Lembaga yang paling baru adalah Forum Komunikasi Media Tradisional (FK Metra). Lembaga yang didirikan atas prakarsa Kementrian Komunikasi dan Informasi ini merupakan wadah berhimpunnya komunitas kesenian tradisional kesenian tradisional dari berbagai daerah di Indonesia ini. Untuk daerah Kalimantan Selatan, FK Metra sudah berdiri sejak 26 Juli 2006. Dengan hadirnya FK Metra, sebenarnya makin lengkaplah kehadiran lembaga yang bisa  bekerjasama untuk menjaga eksistensi seni tradisional.

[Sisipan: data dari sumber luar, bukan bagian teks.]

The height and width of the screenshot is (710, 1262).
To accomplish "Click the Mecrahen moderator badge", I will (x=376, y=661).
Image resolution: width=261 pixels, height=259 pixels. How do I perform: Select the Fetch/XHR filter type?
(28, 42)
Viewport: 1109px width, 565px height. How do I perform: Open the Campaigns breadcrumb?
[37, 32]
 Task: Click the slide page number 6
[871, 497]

Jika muncul pernyataan bahwa seni tradisional Lamut sekarang sudah hampir punah, maka yang mengemukakan selanjutnya adalah mengapa sampai terjadi kondisi demikian. Apa saja yang sudah dilakukan oleh lembaga-lembaga tersebut sehingga Lamut sudah hampir ‘berlumut’. Pastilah lembaga-lembaga tersebut tentu akan mengaku sudah banyak berperan sesuai fungsi dan tanggung jawabnya masing-masing. Tak salah memang dan kita tidak perlu saling menyalahkan. Yang diperlukan adalah apa usaha nyata kita untuk menyelamatkan Lamut.

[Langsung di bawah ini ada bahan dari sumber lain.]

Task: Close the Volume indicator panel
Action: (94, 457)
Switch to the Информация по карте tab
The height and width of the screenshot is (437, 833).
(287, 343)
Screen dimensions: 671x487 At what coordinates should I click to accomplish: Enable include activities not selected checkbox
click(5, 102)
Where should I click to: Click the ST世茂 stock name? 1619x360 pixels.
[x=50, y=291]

Dalam sarasehan tersebut muncul wacana bagaimana menjawab tantangan yang pertama, yaitu soal lambatnya regenerasi yang membuat rekuitmen menjadi tak pasti. Jika berbicara soal regenerasi, maka akan muncul pertanyaan generasi bagaimana yang bisa disiapkan untuk itu. Dalam pikir saya sebagai seorang pendidik, generasi yang bisa disasar untuk itu adalah orang muda yang terpelajar. Orang-orang semacam ini dapat diberi penyadaran mendalam tentang pentingnya nilai sebuah seni budaya dan perlunya mempelajari seni, termasuk yang bersifat tradisional. Komunitas orang-orang demikian tentu ada di sekolah.

Rekuitmen regenerasi Palamutan bisa dimulai dari sekolah. Segala potensi yang ada di sekolah, sejak jenjang dasar sampai menengah, bisa dimanfaatkan untuk mengembangkan Lamut. Beberapa hal berikut bisa dilakukan jika mau: Pertama, mengadakan pertunjukkan Lamut keliling ke sekolah-sekolah; Kedua, mengadakan pelatihan khusus Balamut dengan instruktur Palamutan yang sudah ada; Ketiga, membentuk kelompok-kelompok Lamut di sekolah-sekolah untuk kemudian diselenggarakan Lomba Balamut Antarpelajar; dan Keempat, menjadikan Lamut sebagai salah satu materi Mata Pelajaran Muatan Lokal (Mulok) di setiap tingkatan kelas dan jenjang sekolah.

Seperti juga seni tradisional lainnya, maka tidak ada hal yang mustahil untuk mengajarkan Lamut agar bisa dikuasai oleh generasi muda sekarang. Namun, sebagai sebuah proses, pendidikan memang memerlukan waktu yang cukup panjang untuk dapat memperlihatkan hasilnya. Apalagi untuk menumbuhkan generasi baru Palamutan, tentu memerlukan kesabaran dan ketekunan. Keinginan dan usaha dari siapa pun untuk menjemput Lamut agar tak berlumut harus kita dukung. Yang penting hal ini jangan sekadar habis jadi wacana, tapi harus menjadi aksi. Yakinlah, Lamut tak akan punah!